▶ WHAT TO DO: Find the word "Given" in the records and copy every line where it occurs.

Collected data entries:
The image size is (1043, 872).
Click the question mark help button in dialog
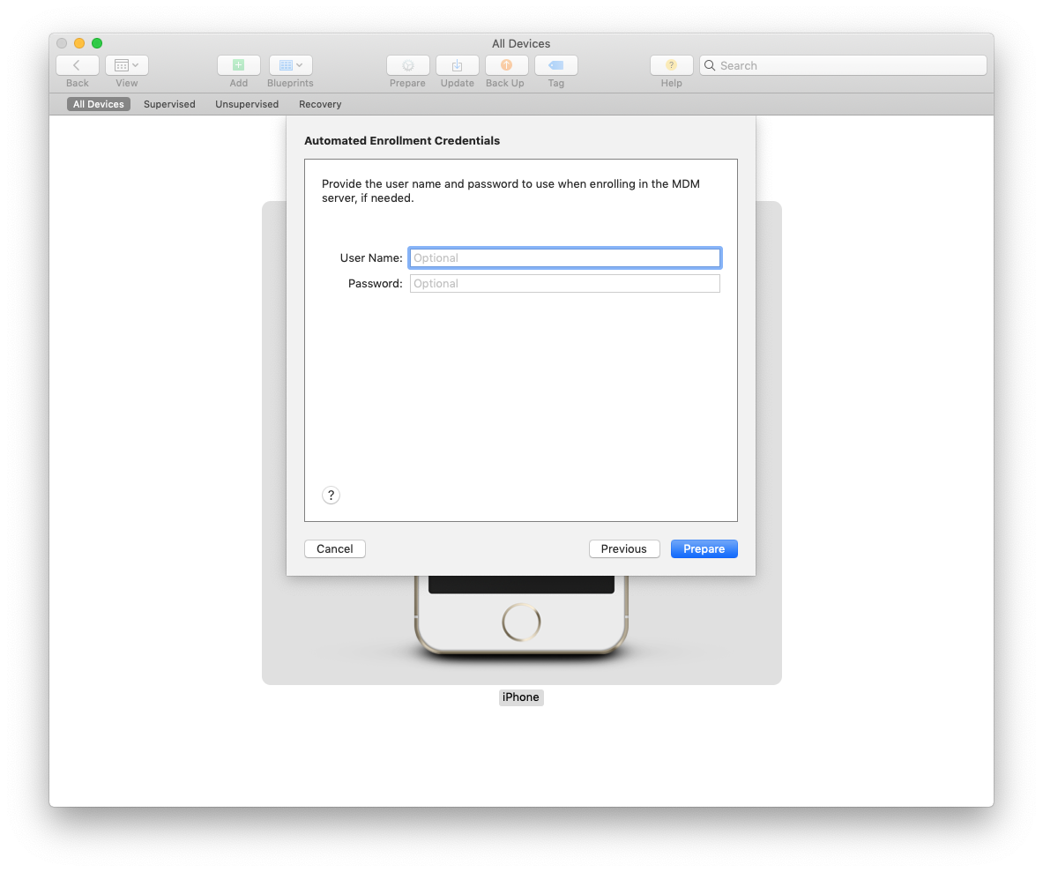331,496
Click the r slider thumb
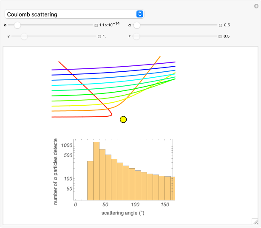 coord(136,37)
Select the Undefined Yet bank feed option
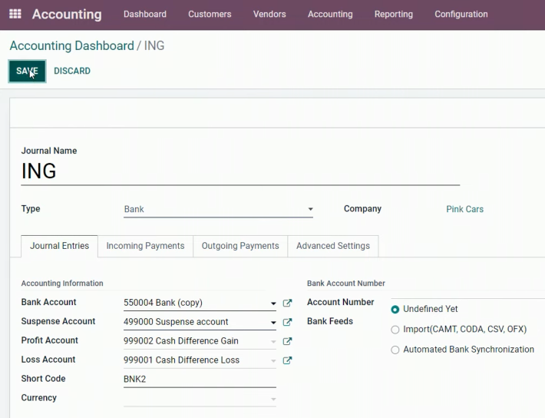The width and height of the screenshot is (545, 418). coord(395,309)
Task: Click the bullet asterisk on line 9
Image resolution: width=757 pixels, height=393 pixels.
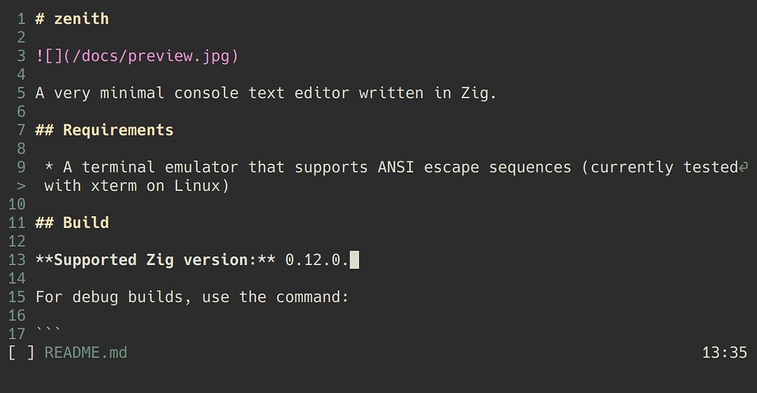Action: (49, 167)
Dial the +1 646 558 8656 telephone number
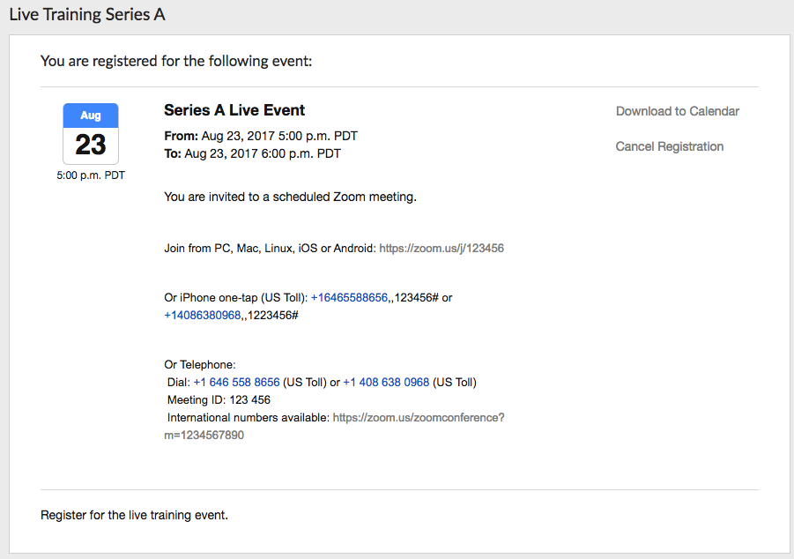 (x=236, y=383)
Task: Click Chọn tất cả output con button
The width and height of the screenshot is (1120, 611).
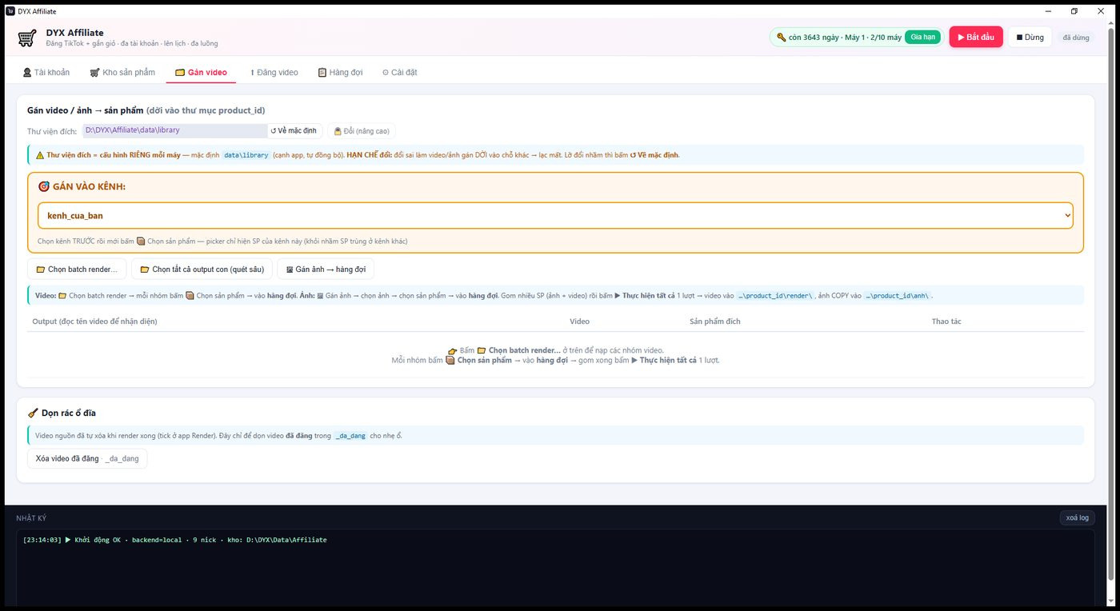Action: 202,270
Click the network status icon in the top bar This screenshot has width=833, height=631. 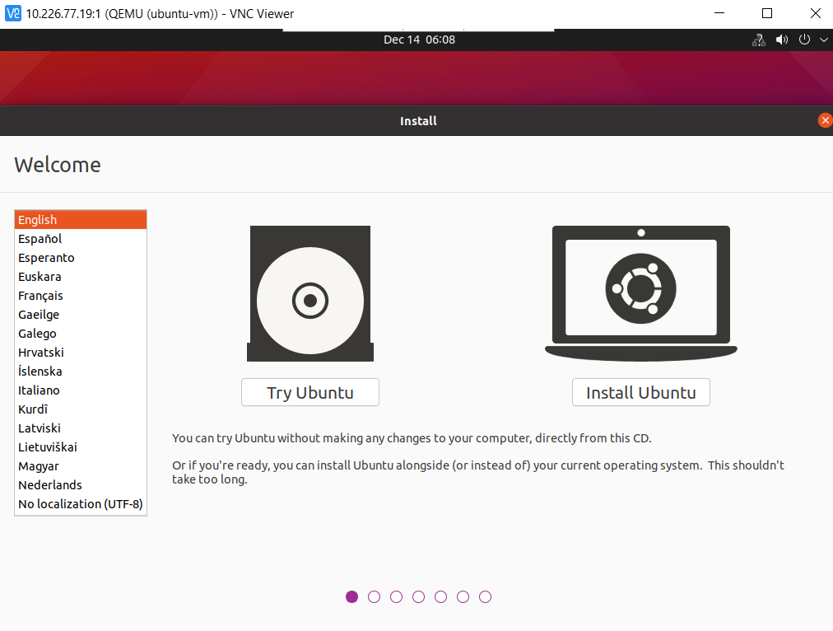(757, 39)
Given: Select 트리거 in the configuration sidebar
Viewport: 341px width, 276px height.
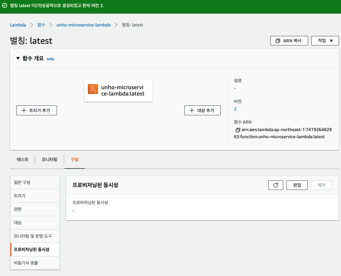Looking at the screenshot, I should coord(35,196).
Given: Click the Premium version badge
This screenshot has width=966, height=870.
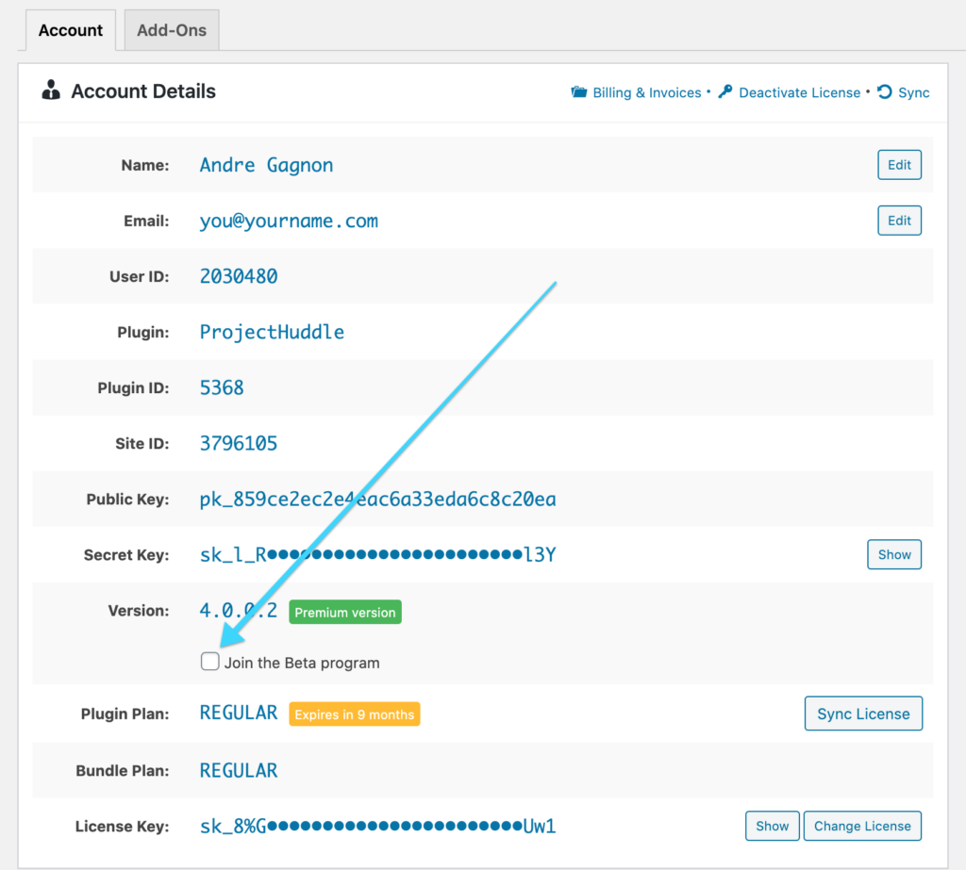Looking at the screenshot, I should click(x=344, y=611).
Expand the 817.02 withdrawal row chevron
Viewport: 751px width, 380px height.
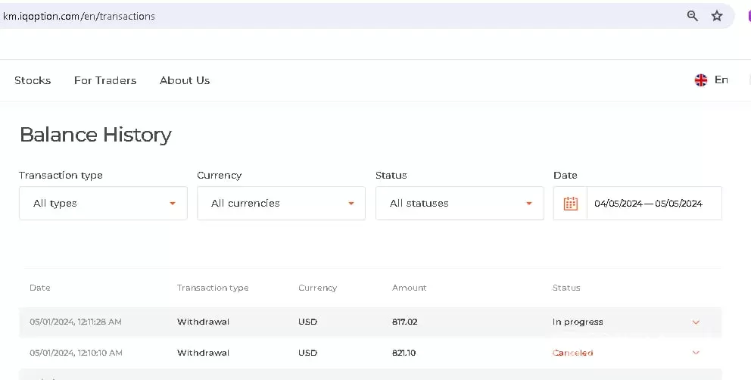696,322
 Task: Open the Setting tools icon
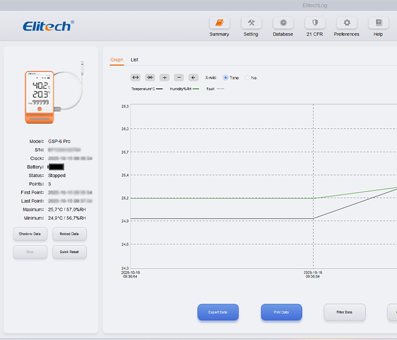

▶ ANSWER BOX:
Given: Select 트리거 in the configuration sidebar
Given: Click the Premium version badge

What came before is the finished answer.